You: “What I heard you say is that you want Lisa, Bill and Sue to sign off on the strategy before taking it to leadership meeting, correct? Great!”
In a follow up email:
“Hi [insert boss’ name here],
Great meeting today… Just wanted to recap our discussion….
– Review strategy with Lisa, Bill and Sue for sign off
– Present strategy in VP meeting on xx/xx/xxxx
Let me know if there’s anything I missed.
[insert name of a suited and savvy woman]
- Learn to manage up. There are times my difficult leader wouldn’t remember what he said he was going to do and sometimes that directly impacts my work. I learned the hard way that I was waiting on him to do things first and that resulted in my timeline getting behind.
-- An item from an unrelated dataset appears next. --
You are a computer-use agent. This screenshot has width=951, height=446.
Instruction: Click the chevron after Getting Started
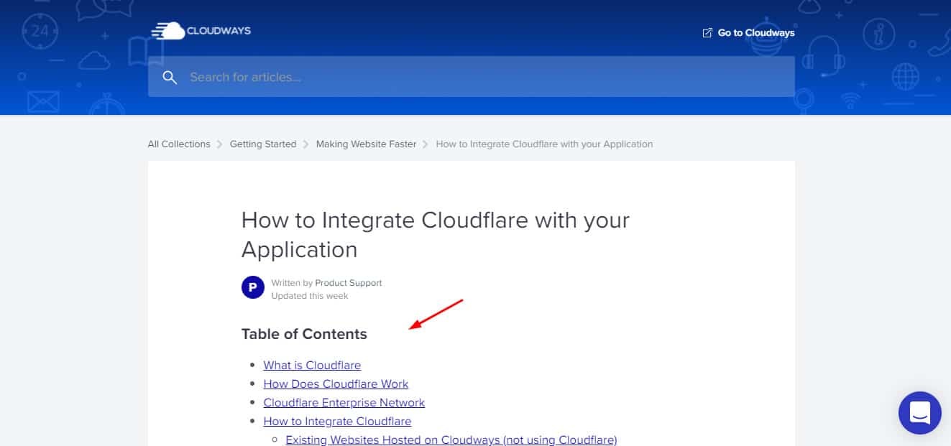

I wanted to play the blame game and let him know that x, y, and z would have been done if he wasn’t being the biggest B (B = bottleneck), but I also value relationships and blah blah blah… Instead, I had to learn how to manager him.
This means you must learn to remind, nudge, and gently prod even the people you report to if it means success for the whole team.
In an email:
I’m ready to push project X along and am just waiting for your budget update. If you’re able to provide your deliverable by [insert realistic date] then I can submit this by the end of the week and strike it off the list.
[Insert name of a suited and savvy woman]”
In a follow up instant message or phone call:
“Hi boss, I just sent you an email about the budget report. Let me know your thoughts.
- Leverage your peers and coworkers. They may have inside information that you don’t know. My teammates told me what to do and what not to do which has saved me so many times! Tips like “don’t go to him with a problem without recommending a solution” or “have an opinion even if it’s different from his.” This tips help me prepare for interactions with my difficult boss.
- Take your personal hat off. I’ve had mentee tell me that her manager didn’t like her because she was pretty. I gave her the most audible side eye I have ever given non-relative. Toss your biases and emotions (and in this case your craziness) aside and put the work front and center. You succeed as a team, so you have to learn to behave as one. On a team, there are many different personalities, preferences, work styles, temperaments, but when you believe in what you do, then you also have to believe that the work is more important than all of the personal things that cloud our work environments.
- Emotional intelligence is your friend. I’m just going to leave this right here
Go high, girl! Take a breath, choose the high road, and manage your emotions to help guide difficult situations.
- Keep a list of wins and fails. As you figure out your leader, keep a list of things that work and things that don’t work. I noticed once that a boss I had was really nice to me when I was sick so I faked a cough before I give bad news. I’m kidding! But in all seriousness, I learned that one particular boss appreciated status updates because he felt it gave him a better grasp on his team’s movement. That was a win. I learned another boss didn’t like to look at presentations that weren’t polished or were considered to be “drafts”. That went on the “do not do” list. Keeping a list of things that resonates will help you start understanding patterns and govern yourself accordingly.
- Finally, remember that your leader is a person. Managers are people too. We have good days. We have bad days. I lead my team the way I want to be led, but I fall short more times than I’d care to admit. We are human and we all need a level of grace and reprieve.